If that URL matches, you're indexing into a list of <li> elements. Otherwise, you're parsing a table. Either way, it's a right pain to get the data you want. Oh, and it's subtly different sets of data and the criteria for why it would be one type of result or another is unclear.

This is why I want to see REST for just about anything today. It's simple. It's straightforward. It doesn't make me cry. Now I know why you don't see Perl command line clients for Gutenberg. Everything I'm writing is so damned fragile it will break if you look at it funny. *sniff*

Update: it looks like any search with an author will return a list, but all other searches (only tested the basic form) return tables.


not XML then?

nicholas on 2008-11-20T18:21:46

not well-formed XML

I thought that there is only well-formed XML. Anything that is not, is simply not XML. The intent being to avoid the tag soup and Do-What-I-Think-You-Meant heuristics that got us to the HTML we have today.

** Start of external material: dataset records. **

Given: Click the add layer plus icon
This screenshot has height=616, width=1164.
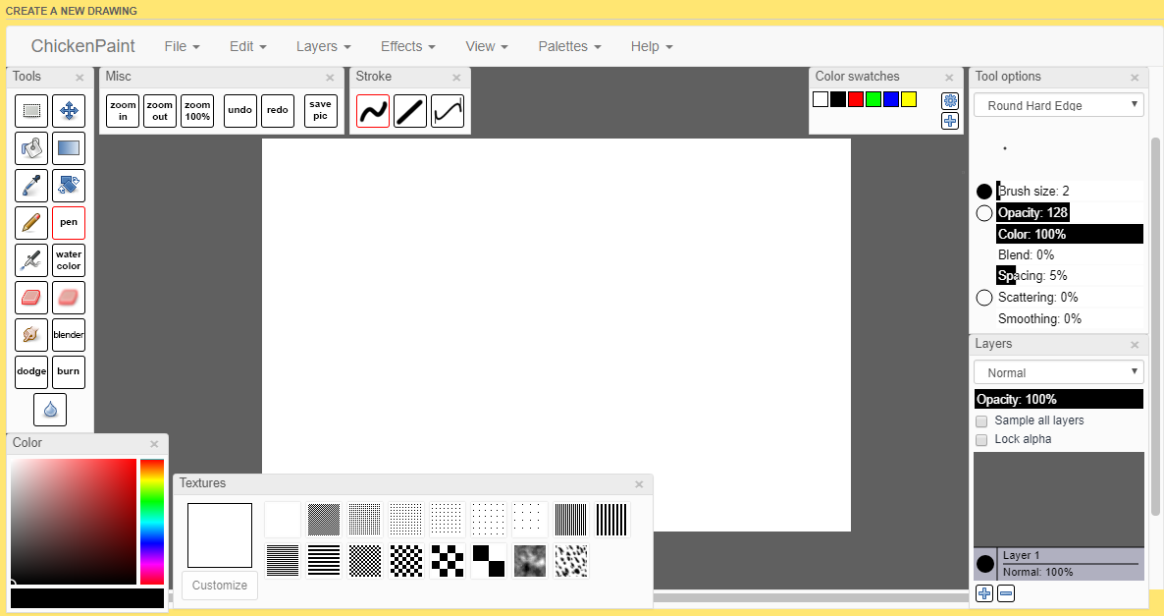Looking at the screenshot, I should coord(984,593).
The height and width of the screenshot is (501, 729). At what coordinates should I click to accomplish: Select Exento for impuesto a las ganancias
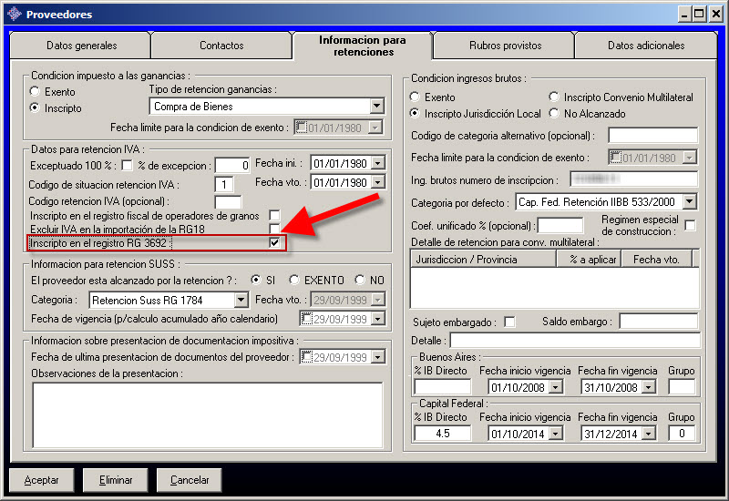click(36, 92)
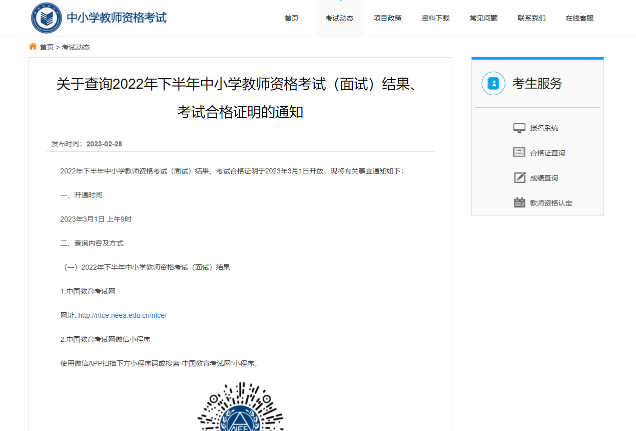This screenshot has height=431, width=636.
Task: Click the 考试动态 breadcrumb link
Action: (76, 47)
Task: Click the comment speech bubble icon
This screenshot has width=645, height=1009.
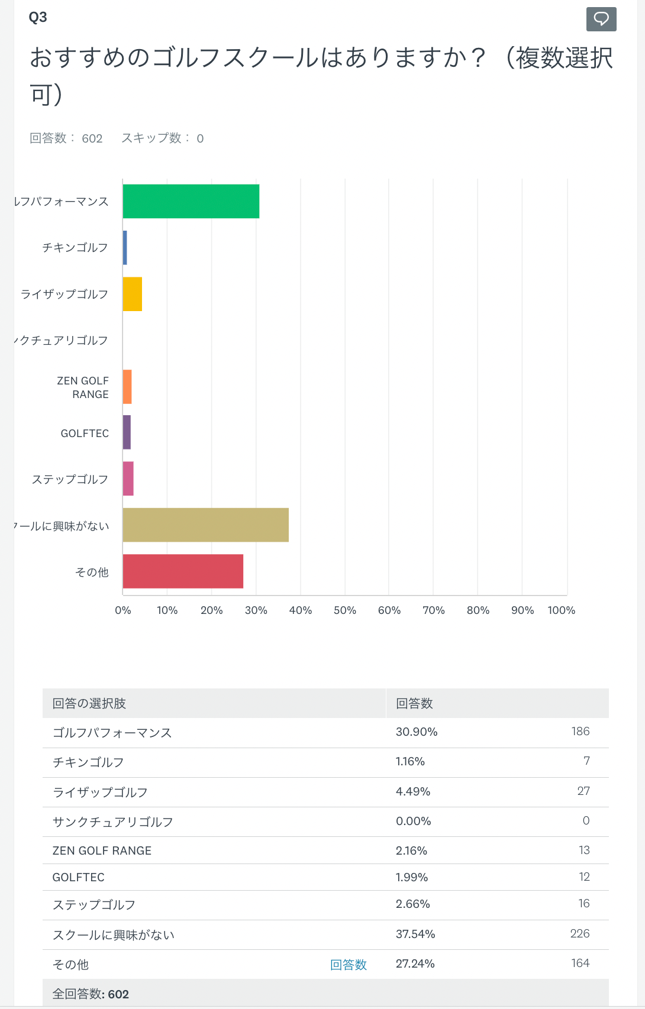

Hence it sounds like even this so-called "RDF" that they are producing is fundamentally broken, if RDF is XML, and XML is well-formed. Not that this helps you, of course :-(

Re:not XML then?

Ovid on 2008-11-20T18:36:09

The RDF is well-formed, it's the Web site which is not. The RDF was very confusing, though, and I simply don't know it well enough to to manually use an XML parser to get all of the data I need.

Re:not XML then?

Aristotle on 2008-11-23T20:26:52

Extracting information from RDF/XML with an XML parser is a fool’s errand. RDF is a graph model, and RDF/XML is merely one (fairly TMTOWTDI-heavy) representation of it. It is possible to design XML documents so that they can also be parsed as RDF, but if the data was modelled in RDF with no consideration given to the XML parsing case, then trying to parse its RDF/XML representation is likely to produce code more analogous to a regex-based HTML scraper than a parser.

Use whatever parsing engine Web::Scraper uses

Corion on 2008-11-20T19:16:24

I've done some work with Web::Scraper, and I found that I mostly give it XPath syntax, which it handles fairly well, even with tagsoup.

I have a talk on Web::Scraper online, but it's in German. The hilarious babelfish translation might provide some shallow entertainment to you though.

XPath is definitely what you want

grantm on 2008-11-20T20:07:38

The LibXML module has a parse_html method that can be used to parse any old crappy HTML. It does tend to spew warnings to STDERR whether you want them or not but you can localise a redirection of STDERR if you don't want them.

HTML::TreeBuilder::XPath

srezic on 2008-11-21T00:14:11

With HTML::TreeBuilder::XPath you can do xpath-like searches on HTML documents.